ACTIVITY: What do the lines from the one containing "Go to next slide with the black arrow" through the end of the entries say? Quote them exactly, and only them.

RECORDED INFORMATION:

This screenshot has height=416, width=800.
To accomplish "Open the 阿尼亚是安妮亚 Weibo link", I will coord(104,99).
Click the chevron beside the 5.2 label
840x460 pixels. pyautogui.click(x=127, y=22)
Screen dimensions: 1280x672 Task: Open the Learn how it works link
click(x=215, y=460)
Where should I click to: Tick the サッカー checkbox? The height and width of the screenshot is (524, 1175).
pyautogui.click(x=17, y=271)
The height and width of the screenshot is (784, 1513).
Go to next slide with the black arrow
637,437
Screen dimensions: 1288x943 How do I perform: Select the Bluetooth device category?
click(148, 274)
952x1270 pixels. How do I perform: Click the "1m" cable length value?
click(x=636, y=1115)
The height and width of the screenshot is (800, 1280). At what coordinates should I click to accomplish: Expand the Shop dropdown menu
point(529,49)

RESPONSE TO THIS EXERCISE:
Go to next slide with the black arrow
637,437
Screen dimensions: 1288x943 How do I perform: Select the Bluetooth device category?
click(148, 274)
952x1270 pixels. How do I perform: Click the "1m" cable length value?
click(x=636, y=1115)
The height and width of the screenshot is (800, 1280). At what coordinates should I click to accomplish: Expand the Shop dropdown menu
point(529,49)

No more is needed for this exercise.